Monday, September 16, 2013

The pleasures of the familiar.

When the subject of change comes up, I'm usually in favor of it.

At the very least, I embrace its inevitability, choosing to ask "Well, what now?" and deal with it, even run with it. Cultural exchange is like that. Each party is transformed by the other; neither remains exactly as it was. We're all the sum of our experiences, but the calculus never stops. Every encounter changes you.  Traveling to a new place is experience, yes, but if you don't come back different, what did you learn?

Places are like this, too. We've come up with lots of phrases to describe this ever ongoing transformation: "You can't go home again." "You never step in the same river twice." "Because things are the way they are, things will not stay the way they are."

Technology, of course, has sped everything up. Decades are now years, years mere months. We can lament the fast pace, or we can quicken our step. Music, art, even food, all of them are subject to recombining, reevaluation and renewal as they churn ever onward.

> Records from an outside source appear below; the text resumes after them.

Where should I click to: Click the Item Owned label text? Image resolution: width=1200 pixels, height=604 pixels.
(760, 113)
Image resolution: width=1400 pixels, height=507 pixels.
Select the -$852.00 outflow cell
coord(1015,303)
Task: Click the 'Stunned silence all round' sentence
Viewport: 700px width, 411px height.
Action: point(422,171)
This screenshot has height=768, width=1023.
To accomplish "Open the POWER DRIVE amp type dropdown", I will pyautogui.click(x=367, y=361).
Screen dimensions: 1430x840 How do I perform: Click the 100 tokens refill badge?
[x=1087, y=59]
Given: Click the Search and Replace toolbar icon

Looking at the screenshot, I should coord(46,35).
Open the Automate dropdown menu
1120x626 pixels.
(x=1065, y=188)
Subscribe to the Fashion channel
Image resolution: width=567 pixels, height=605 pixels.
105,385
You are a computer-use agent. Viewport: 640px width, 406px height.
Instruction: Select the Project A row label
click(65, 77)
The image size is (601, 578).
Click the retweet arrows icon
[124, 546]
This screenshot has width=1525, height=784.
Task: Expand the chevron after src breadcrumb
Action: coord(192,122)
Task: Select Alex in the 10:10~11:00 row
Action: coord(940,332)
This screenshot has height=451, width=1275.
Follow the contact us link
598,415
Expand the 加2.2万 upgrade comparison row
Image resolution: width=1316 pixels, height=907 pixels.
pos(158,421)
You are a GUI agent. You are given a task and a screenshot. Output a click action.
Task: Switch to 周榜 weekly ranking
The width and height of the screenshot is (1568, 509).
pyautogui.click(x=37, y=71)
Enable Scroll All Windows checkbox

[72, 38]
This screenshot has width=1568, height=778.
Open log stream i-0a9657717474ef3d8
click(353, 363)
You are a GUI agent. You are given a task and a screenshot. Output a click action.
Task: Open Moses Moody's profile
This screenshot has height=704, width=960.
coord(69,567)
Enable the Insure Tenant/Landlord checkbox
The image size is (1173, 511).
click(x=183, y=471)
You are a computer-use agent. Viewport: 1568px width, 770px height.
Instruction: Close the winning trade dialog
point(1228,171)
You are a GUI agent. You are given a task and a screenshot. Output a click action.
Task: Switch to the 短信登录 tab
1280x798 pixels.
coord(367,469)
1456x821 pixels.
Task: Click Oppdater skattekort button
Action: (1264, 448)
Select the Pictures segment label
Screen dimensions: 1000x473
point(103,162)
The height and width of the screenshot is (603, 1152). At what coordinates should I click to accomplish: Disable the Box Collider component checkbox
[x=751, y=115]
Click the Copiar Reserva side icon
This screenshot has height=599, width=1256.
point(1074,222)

I'm thinking about all of this because I'm sitting in a cafe that I used to frequent, but have only visited a few times in the last seven years. (It was a different time. I led a different life.) And this cafe is a defiant middle finger to everything I've said to this point. It hasn't changed a bit. The walls are the same color, the tables are in the same position, the espresso maker hasn't moved an inch. The same guy with the long grey beard is still doing woodcuts by the window. The overhead music remains light classical before 10am, moody alternative rock mid-morning, lively pop in the afternoon. They still get their bagels from the same Kosher bakery. They are still, wonder of wonders, cash only. The only thing I see different is the coffee supplier, having switched from a Chicago micro-roaster to one from Milwaukee that has more explicitly leftist leanings (and perhaps even better coffee).

This cafe was both my office and my place of refuge. It's where I learned to write, or at least came around to the notion that I could write. It was a tumultuous time in my life. Things were changing, and I was deathly afraid of change. My marriage was dissolving, but that very idea was inconceivable, setting up an internal conflict that I could barely acknowledge. So I came here, and I read, I wrote, I took comfort in being around familiar faces that were nonetheless, with few exceptions, nameless strangers. When the dissolve became a full-on split, it was not I who drove the wedge. Such was the potency of my inertia.

That was, as I indicated, seven years ago. I moved to a different part of town and consciously avoided the old neighborhood. I still came to this cafe on occasion, but with time and distance it happened less frequently. There were other, closer cafes to inhabit. There was one on the corner by my apartment that got their bagels from the very same Kosher bakery, but that placed closed earlier this year. It is worth noting that I find this particular bagel vastly superior to any other.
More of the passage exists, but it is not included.